### DOCUMENT EXCERPT
Smoke plumes containing toxic combustion products will initially rise due to the density difference between the hot combustion products and the ambient air. This density difference is caused by the fact that the plume temperature is significantly higher than the air’s ambient temperature. The theory behind this plume rise phenomenon foresees that there will be a height at which the finally cooled down plume will be in equilibrium with the density of the air at that height, leading to a maximum plume height. The trajectory of the plume and the hazard distances to specific concentration threshold levels will be mainly influenced by the windspeed, atmospheric stability class and the fire’s convective heat production, where the combination of these parameters leads to potential penetration of, or even reflection against the mixing layer.
Typical models that describe the mathematics behind rising of hot plumes include the effects of atmospheric turbulence. However, the plume’s potential penetration of the mixing layer and reflection of the plume is often neglected.
The present study has led to the development of a dedicated model, implemented in Gexcon’s software package EFFECTS, to simulate the plume rise phenomenon due to warehouse and pool fires. The model is based on Briggs’ study of the plume rise phenomenon (Briggs, 1969), the theory of the Yellow Book (Yellow Book, 1992) and uses Mills’ correction for burning fires (Mills, 1987). This model not only calculates the maximum height, plume path, and concentration threshold contours of toxic combustion products at any height, but also includes the effects of the penetration and reflection phenomena. The model has been validated against the experimental data presented by (Hall et al., 1995) and Briggs (1969), as well as other validated mathematical models, to ensure its good performance.

### RAW DATA
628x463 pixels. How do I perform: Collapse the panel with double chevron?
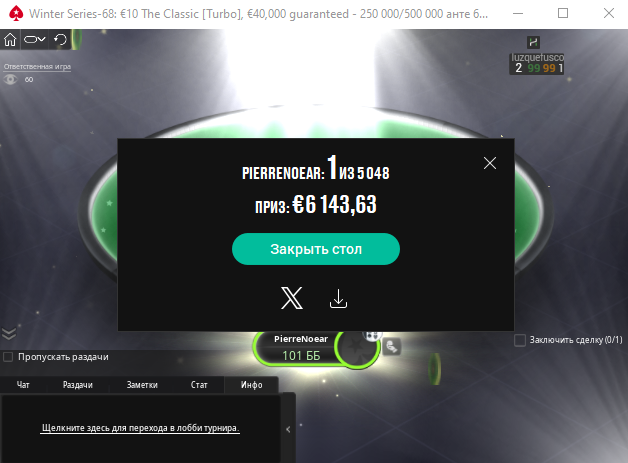[9, 333]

### WORK INSTRUCTION 1
Reproduce everything in the passage on smoke plume rise from "Smoke plumes containing" down to "the mixing layer.".
### WORK INSTRUCTION 2
Using the passage on smoke plume rise, answer these:
(a) What causes the density difference between the hot combustion products and the ambient air?
(b) What do typical plume rise models often neglect?
(c) In which software package is the new model implemented?

### TASK RESULT 1
Smoke plumes containing toxic combustion products will initially rise due to the density difference between the hot combustion products and the ambient air. This density difference is caused by the fact that the plume temperature is significantly higher than the air’s ambient temperature. The theory behind this plume rise phenomenon foresees that there will be a height at which the finally cooled down plume will be in equilibrium with the density of the air at that height, leading to a maximum plume height. The trajectory of the plume and the hazard distances to specific concentration threshold levels will be mainly influenced by the windspeed, atmospheric stability class and the fire’s convective heat production, where the combination of these parameters leads to potential penetration of, or even reflection against the mixing layer.

### TASK RESULT 2
(a) The plume temperature is significantly higher than the air's ambient temperature.
(b) The plume's potential penetration of the mixing layer and reflection of the plume.
(c) Gexcon's software package EFFECTS.